I don't think so. There's a big difference between the legal firepower available to a small service provider like Lavabit and someone like Yahoo or Google...
Then you should think again. The difference is the willingness of a small company to stand up for their values versus a large company's desire to continue making money. Yahoo! challenged the so-called "Protect America Act" in 2008, arguing that the broad, warrantless Internet surveillance (in which they were required to participate) was unconstitutional. The case was sent to the FISA Court, which rejected their arguments. They were allowed to appeal to the FISA Court of Review (one of only two meetings of the court in 33 years), where they also lost. The ruling included this gem: "...efforts to protect national security should not be frustrated by the courts."

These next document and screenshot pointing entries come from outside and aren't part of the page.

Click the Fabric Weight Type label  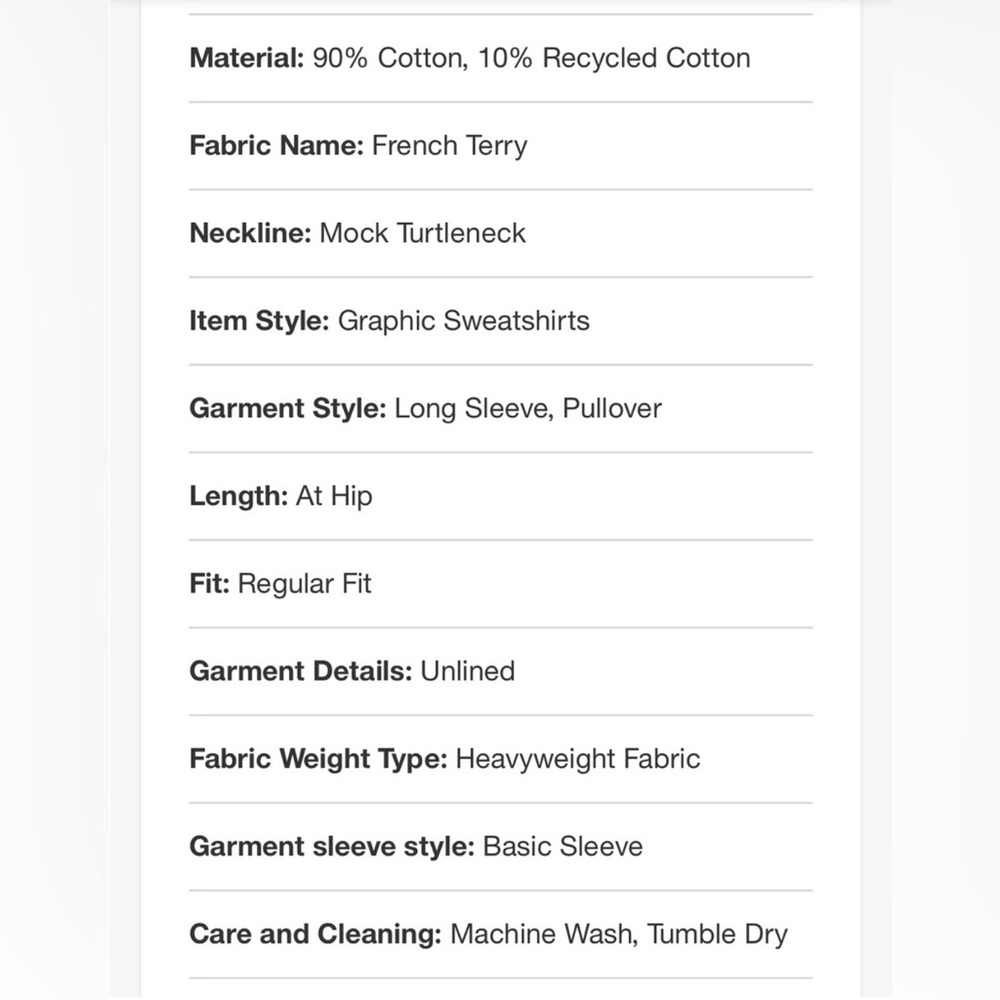coord(319,759)
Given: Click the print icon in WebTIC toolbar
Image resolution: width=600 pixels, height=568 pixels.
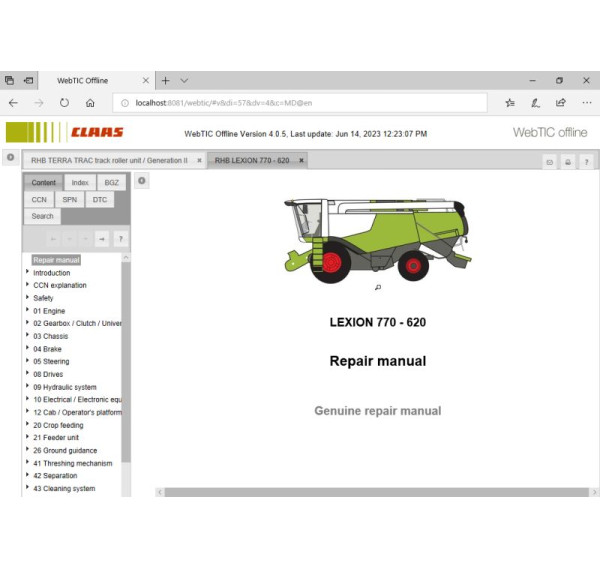Looking at the screenshot, I should coord(567,161).
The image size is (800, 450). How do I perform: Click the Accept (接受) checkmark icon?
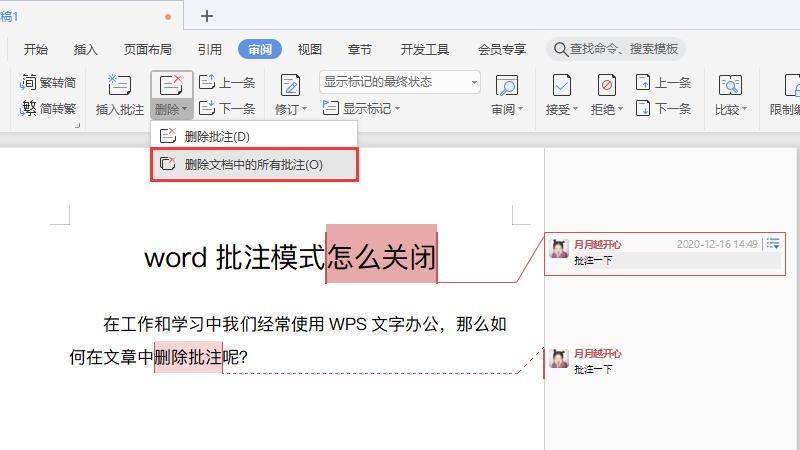[561, 85]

...and handing over the ability to read everything is definitely not something that a simple warrant can legally require.
Wrong again. A good deal of the data collected and stored by the NSA's PRISM program didn't even require a warrant. Other items were obtained with overly broad and legally unsound "warrants". For example, Verizon has been providing detailed telephone records to the NSA on every call in its systems for months.
The FISA courts were created by Congress, the same as any other Federal court besides the Supreme Court. The FISA court is accountable to both its appeal court and the Supreme Court like other Federal Courts, and the Judges can be removed by Congress as can other Judges. In fact, the Judges on the FISA court are ordinary Federal judges that rotate through the FISA court from other Federal courts.
The FISA Court is accountable to no one. The FISA Court meets in secret and only one side is represented, so there is no possibility of appeal for those whose rights are trampled. The FISA Court has denied only 11 of 33,942 requests in its 33 years of operation and the FISA Court of Review has met a total of twice in that time period. The design and operation of the FISA Court provides no path for accountability to the Supreme Court. Even if the telecom companies that were required to provide customer data to the government wanted to appeal, there is no requirement that their arguments are considered (the FISA Court allowed Yahoo! to appeal in 2008 so that the law in question could be ruled okay and a heavily redacted ruling released to make sure no one else bothers to try). No FISA-related case has ever gone to the Supreme Court and it isn't clear how one could.
Congress has no oversight of the judges. Each judge is appointed by the Supreme Court Chief Justice with no oversight or confirmation by anyone else, including Congress. In the 33 years of FISA, we've had three chief justices, all conservative Republicans. John Roberts appointed every single FISA Court judge currently serving.
Your dishonesty regarding FISA is troubling. Either you are ignorant of something you strongly support or you are lying in hopes of deceiving others.